## REQUIRED WORK
Given the material below, return only the lines starting at the line with "Edit Physical working environment area" and ending at the line with "Click the blank header cell above author", exactly as they appear.

## GIVEN ENTRIES
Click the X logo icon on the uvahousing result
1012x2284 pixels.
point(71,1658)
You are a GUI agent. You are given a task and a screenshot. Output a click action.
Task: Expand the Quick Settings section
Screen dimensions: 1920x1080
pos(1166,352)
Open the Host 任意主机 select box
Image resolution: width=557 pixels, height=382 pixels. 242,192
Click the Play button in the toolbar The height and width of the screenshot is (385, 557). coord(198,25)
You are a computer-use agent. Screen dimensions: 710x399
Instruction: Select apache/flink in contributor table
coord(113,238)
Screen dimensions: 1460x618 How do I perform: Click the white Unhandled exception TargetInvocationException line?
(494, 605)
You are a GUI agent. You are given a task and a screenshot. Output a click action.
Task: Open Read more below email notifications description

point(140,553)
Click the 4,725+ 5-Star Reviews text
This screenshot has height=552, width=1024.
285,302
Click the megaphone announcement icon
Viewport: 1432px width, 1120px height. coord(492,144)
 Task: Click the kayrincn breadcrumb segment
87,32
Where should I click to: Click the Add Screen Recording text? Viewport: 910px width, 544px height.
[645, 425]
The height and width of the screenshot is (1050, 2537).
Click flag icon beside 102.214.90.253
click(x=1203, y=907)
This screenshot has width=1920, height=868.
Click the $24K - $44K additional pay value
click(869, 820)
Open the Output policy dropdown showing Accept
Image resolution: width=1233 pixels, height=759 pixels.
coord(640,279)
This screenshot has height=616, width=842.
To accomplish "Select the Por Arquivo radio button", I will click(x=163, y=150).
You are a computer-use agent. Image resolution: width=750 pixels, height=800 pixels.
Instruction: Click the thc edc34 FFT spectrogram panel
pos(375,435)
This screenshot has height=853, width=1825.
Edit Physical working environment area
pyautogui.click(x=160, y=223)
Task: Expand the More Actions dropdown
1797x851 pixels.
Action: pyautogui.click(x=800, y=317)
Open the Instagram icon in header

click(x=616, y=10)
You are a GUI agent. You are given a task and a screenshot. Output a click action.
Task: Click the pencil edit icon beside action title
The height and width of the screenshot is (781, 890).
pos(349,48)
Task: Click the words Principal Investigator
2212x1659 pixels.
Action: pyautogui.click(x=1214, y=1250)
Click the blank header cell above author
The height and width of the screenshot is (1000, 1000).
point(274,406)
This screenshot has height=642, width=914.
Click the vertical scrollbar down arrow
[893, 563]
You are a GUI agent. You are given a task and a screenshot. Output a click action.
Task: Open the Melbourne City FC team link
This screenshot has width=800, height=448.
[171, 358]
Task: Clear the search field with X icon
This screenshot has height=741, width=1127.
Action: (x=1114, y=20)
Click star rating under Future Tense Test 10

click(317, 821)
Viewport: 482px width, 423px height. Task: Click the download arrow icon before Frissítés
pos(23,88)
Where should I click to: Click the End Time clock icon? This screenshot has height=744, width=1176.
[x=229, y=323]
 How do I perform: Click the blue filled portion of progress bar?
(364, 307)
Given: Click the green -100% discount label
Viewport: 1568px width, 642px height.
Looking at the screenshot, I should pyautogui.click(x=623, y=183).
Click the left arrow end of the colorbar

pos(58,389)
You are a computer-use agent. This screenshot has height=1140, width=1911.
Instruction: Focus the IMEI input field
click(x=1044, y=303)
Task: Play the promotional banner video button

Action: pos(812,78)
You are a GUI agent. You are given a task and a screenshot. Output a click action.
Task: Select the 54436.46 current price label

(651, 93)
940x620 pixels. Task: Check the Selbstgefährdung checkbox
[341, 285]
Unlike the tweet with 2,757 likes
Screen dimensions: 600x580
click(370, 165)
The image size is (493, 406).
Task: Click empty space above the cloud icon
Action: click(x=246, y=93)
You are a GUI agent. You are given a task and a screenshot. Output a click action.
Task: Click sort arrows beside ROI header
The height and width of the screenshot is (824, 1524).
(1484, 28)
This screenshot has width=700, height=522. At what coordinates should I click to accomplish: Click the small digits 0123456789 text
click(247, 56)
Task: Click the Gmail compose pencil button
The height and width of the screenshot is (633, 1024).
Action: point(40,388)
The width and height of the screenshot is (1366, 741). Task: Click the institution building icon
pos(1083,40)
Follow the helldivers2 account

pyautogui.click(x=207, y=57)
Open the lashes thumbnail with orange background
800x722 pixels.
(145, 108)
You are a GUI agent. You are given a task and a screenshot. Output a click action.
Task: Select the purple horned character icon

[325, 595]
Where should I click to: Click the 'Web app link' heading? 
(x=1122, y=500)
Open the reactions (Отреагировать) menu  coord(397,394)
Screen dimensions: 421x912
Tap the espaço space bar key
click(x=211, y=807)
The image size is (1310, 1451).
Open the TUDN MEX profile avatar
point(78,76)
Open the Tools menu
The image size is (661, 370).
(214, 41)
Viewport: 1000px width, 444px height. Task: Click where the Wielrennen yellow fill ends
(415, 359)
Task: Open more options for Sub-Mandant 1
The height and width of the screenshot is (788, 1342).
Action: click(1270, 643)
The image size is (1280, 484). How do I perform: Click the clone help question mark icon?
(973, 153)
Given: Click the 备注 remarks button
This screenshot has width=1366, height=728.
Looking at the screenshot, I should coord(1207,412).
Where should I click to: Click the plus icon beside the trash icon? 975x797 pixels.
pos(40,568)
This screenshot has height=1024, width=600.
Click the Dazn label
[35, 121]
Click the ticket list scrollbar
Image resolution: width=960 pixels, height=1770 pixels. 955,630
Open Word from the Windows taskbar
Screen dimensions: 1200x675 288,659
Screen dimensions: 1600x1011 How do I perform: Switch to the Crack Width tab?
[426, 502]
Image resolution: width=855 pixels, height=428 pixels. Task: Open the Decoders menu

## TASK RESULT
Edit Physical working environment area
pyautogui.click(x=160, y=223)
Task: Expand the More Actions dropdown
1797x851 pixels.
Action: pyautogui.click(x=800, y=317)
Open the Instagram icon in header

click(x=616, y=10)
You are a GUI agent. You are given a task and a screenshot. Output a click action.
Task: Click the pencil edit icon beside action title
The height and width of the screenshot is (781, 890).
pos(349,48)
Task: Click the words Principal Investigator
2212x1659 pixels.
Action: pyautogui.click(x=1214, y=1250)
Click the blank header cell above author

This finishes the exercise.